Pixel coordinate grounding data —
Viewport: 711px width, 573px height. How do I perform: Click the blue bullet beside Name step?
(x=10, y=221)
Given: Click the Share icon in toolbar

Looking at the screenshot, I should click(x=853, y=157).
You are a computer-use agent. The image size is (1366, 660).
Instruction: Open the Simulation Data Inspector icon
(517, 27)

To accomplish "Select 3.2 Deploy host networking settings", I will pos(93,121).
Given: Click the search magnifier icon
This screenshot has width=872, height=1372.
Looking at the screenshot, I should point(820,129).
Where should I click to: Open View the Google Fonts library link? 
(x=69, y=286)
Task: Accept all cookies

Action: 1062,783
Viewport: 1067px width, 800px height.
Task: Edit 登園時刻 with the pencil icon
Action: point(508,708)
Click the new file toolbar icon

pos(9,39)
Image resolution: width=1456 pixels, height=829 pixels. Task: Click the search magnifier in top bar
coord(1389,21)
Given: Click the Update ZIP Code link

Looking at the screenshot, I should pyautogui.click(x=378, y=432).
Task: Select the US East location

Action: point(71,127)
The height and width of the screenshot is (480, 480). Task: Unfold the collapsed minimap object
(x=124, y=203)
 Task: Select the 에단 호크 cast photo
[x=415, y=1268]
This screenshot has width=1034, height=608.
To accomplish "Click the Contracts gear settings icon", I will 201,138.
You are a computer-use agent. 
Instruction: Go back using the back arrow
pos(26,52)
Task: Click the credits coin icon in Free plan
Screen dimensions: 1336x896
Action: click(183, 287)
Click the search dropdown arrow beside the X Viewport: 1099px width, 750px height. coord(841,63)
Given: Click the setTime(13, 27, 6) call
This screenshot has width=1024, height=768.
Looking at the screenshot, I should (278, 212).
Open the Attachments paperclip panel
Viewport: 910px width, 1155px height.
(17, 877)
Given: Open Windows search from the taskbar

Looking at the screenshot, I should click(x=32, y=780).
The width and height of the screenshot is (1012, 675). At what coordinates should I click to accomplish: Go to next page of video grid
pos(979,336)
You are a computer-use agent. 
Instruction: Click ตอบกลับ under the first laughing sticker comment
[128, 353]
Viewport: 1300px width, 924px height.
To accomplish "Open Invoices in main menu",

INSTRUCTIONS FOR THE TASK — From the first line to the last, reproduce the data above exactly.

OUTPUT OF THE TASK —
Viewport: 711px width, 573px height. How do I perform: Click the blue bullet beside Name step?
(x=10, y=221)
Given: Click the Share icon in toolbar

Looking at the screenshot, I should click(x=853, y=157).
You are a computer-use agent. The image size is (1366, 660).
Instruction: Open the Simulation Data Inspector icon
(517, 27)

To accomplish "Select 3.2 Deploy host networking settings", I will pos(93,121).
Given: Click the search magnifier icon
This screenshot has width=872, height=1372.
Looking at the screenshot, I should point(820,129).
Where should I click to: Open View the Google Fonts library link? 
(x=69, y=286)
Task: Accept all cookies

Action: 1062,783
Viewport: 1067px width, 800px height.
Task: Edit 登園時刻 with the pencil icon
Action: point(508,708)
Click the new file toolbar icon

pos(9,39)
Image resolution: width=1456 pixels, height=829 pixels. Task: Click the search magnifier in top bar
coord(1389,21)
Given: Click the Update ZIP Code link

Looking at the screenshot, I should pyautogui.click(x=378, y=432).
Task: Select the US East location

Action: point(71,127)
The height and width of the screenshot is (480, 480). Task: Unfold the collapsed minimap object
(x=124, y=203)
 Task: Select the 에단 호크 cast photo
[x=415, y=1268]
This screenshot has width=1034, height=608.
To accomplish "Click the Contracts gear settings icon", I will 201,138.
You are a computer-use agent. 
Instruction: Go back using the back arrow
pos(26,52)
Task: Click the credits coin icon in Free plan
Screen dimensions: 1336x896
Action: click(183, 287)
Click the search dropdown arrow beside the X Viewport: 1099px width, 750px height. coord(841,63)
Given: Click the setTime(13, 27, 6) call
This screenshot has width=1024, height=768.
Looking at the screenshot, I should (278, 212).
Open the Attachments paperclip panel
Viewport: 910px width, 1155px height.
(17, 877)
Given: Open Windows search from the taskbar

Looking at the screenshot, I should click(x=32, y=780).
The width and height of the screenshot is (1012, 675). At what coordinates should I click to accomplish: Go to next page of video grid
pos(979,336)
You are a computer-use agent. 
Instruction: Click ตอบกลับ under the first laughing sticker comment
[128, 353]
Viewport: 1300px width, 924px height.
To accomplish "Open Invoices in main menu",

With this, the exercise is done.